- Work order -
Copy out each line of the data that contains "agent".

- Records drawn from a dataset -

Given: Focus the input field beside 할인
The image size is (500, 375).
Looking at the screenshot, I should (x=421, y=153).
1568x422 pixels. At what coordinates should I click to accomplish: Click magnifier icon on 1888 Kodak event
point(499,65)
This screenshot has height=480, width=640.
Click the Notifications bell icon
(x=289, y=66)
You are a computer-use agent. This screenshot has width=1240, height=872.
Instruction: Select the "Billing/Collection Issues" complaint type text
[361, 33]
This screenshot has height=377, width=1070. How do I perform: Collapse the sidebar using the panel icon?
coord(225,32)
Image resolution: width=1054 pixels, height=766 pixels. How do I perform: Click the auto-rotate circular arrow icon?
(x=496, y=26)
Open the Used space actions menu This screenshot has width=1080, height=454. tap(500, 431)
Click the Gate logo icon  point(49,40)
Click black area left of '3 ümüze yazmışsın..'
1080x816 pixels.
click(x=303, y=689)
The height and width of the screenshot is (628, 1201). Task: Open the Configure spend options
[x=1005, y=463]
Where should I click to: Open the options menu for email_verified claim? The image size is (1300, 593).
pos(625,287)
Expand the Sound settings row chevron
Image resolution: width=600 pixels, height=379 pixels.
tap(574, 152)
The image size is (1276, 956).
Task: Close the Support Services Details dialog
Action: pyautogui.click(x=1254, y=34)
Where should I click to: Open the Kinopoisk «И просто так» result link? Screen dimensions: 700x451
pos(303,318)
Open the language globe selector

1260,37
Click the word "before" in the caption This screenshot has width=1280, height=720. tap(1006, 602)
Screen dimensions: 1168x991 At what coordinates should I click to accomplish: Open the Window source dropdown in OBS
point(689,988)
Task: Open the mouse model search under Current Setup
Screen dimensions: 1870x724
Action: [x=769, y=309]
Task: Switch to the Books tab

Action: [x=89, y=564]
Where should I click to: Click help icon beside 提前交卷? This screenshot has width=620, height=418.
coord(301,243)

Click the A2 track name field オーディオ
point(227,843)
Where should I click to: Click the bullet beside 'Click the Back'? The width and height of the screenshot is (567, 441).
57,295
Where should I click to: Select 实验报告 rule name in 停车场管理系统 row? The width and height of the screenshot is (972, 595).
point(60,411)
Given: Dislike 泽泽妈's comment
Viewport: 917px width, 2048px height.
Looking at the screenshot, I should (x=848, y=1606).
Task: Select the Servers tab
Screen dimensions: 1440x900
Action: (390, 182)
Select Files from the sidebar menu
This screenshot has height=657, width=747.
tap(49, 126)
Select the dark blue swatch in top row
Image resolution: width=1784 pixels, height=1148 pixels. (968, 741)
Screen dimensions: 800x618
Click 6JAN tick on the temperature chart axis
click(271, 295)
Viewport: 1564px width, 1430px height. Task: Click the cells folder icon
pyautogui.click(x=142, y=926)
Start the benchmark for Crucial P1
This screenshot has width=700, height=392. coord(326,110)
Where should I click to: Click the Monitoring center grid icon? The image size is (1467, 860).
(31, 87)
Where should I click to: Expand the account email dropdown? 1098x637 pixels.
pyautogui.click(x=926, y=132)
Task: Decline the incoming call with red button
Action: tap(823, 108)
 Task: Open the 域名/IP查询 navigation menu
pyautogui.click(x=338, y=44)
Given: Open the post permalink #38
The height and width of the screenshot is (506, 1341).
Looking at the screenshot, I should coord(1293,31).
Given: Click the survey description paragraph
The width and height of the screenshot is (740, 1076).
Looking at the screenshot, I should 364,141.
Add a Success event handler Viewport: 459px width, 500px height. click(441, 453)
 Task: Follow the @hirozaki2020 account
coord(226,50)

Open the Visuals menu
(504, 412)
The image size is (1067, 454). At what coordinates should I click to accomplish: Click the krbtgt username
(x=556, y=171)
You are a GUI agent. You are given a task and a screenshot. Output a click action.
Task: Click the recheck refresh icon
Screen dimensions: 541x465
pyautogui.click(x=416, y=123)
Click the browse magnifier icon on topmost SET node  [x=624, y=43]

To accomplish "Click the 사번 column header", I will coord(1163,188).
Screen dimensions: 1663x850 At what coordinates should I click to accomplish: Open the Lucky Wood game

- Response to the exercise -
You are a computer-use agent. This screenshot has width=1240, height=872.
You are a GUI agent. You are given a task and a screenshot. Output a click action.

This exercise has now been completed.